Video classification with knowledge distillation
Tensorflow implementation of paper “Efficient Video Classification Using Fewer Frames”.
To begin with, the paper is based on a kaggle competition 2nd Youtube8M Video Understanding Challenge on Kaggle. It is a video classification task over the YouTube-8M dataset, which contains 8 million videos‘ pre-extracted 1024-dim visual features and 128-dim audio features. There are three baseline methods mentioned in the paper: H-RNN, NetVLAD and NeXtVLAD.
The paper proposed a method to reduce the computation time for video classification using the idea of distillation. Specifically, they first train a teacher network which computes a representation of the video using all the frames in the video. They then train a student network which only processes k frames of the video. Generally, performance of the student network is much poorer than that of teacher network. However, performance of student can be improved under the help of teacher.
They use different combinations of loss functions which ensures that
the final representation produced by the student is similar as that produced by the teacher.
the output probability distributions produced by the student are similar to those produced by the teacher.
Experiments show that the proposed model outperforms the pure student performance and gives a significant reduction in terms of computational time and cost when compared to the teacher. In other words, the computationally less expensive student network can reduce the computation time by 30% while giving an approximately similar performance as the teacher network.
However, the authors did not open their codes. Among the three methods, NeXtVLAD has the best performance. Thus I tried to implement the knowledge distillation method on NeXtVLAD model.
Github link of NeXtVLAD model: https://github.com/linrongc/youtube-8m
NeXtVLAD network for video classification
In order to run this code you will need to install:
- Tensorflow 1.2
There is no label message in the test set. So we get validation set as test set.
You can download them with the following linux commands which support breakpoint downloading. You can start with a small part of the dataset.
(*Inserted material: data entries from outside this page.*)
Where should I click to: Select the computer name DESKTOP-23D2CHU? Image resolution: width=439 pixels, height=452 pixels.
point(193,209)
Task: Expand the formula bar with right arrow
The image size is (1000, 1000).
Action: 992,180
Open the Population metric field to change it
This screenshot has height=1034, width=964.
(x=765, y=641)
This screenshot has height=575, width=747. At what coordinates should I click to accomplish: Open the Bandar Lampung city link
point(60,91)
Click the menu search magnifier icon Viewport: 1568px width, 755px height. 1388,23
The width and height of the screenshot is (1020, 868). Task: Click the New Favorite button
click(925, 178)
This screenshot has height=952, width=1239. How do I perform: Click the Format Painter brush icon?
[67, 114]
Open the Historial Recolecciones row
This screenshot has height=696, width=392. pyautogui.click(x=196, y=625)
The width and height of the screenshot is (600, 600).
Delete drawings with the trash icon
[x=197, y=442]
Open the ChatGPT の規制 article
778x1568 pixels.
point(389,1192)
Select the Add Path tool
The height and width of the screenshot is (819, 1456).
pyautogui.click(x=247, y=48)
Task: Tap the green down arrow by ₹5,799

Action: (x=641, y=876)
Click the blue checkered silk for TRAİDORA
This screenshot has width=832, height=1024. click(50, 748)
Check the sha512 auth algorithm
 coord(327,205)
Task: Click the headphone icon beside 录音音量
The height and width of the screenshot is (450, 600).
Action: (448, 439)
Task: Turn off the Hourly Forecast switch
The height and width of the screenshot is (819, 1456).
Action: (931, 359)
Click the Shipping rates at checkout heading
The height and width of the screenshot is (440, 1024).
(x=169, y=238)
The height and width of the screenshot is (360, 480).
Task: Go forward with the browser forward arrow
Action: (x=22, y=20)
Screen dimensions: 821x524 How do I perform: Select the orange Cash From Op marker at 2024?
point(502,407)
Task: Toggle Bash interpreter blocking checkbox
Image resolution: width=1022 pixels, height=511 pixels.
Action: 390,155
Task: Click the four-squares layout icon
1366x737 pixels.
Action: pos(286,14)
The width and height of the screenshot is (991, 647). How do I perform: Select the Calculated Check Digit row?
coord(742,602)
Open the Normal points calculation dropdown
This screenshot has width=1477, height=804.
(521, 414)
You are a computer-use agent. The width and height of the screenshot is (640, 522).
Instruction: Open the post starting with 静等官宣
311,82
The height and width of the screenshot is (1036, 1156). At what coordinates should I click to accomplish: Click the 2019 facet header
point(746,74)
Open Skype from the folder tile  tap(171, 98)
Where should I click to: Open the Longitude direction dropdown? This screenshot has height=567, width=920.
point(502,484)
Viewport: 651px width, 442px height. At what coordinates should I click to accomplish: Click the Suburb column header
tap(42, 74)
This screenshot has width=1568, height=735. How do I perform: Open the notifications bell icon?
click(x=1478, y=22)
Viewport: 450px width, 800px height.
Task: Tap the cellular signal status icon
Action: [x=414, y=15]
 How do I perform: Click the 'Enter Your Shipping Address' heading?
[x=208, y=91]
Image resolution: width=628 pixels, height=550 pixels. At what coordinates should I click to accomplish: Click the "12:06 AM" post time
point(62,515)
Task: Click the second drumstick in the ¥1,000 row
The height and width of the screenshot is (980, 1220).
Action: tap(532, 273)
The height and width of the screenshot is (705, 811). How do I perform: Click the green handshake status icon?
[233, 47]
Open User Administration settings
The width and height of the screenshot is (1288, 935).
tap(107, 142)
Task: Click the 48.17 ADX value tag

Evaluation indicators GAP and mAP on the 1% validation set is nearly the same as that on the whole validation set.
- Download 1% of the datasets
curl data.yt8m.org/download.py | shard=1,100 partition=2/frame/train mirror=asia python3 curl data.yt8m.org/download.py | shard=1,100 partition=2/frame/validate mirror=asia python3
- Download the whole train set and validation set.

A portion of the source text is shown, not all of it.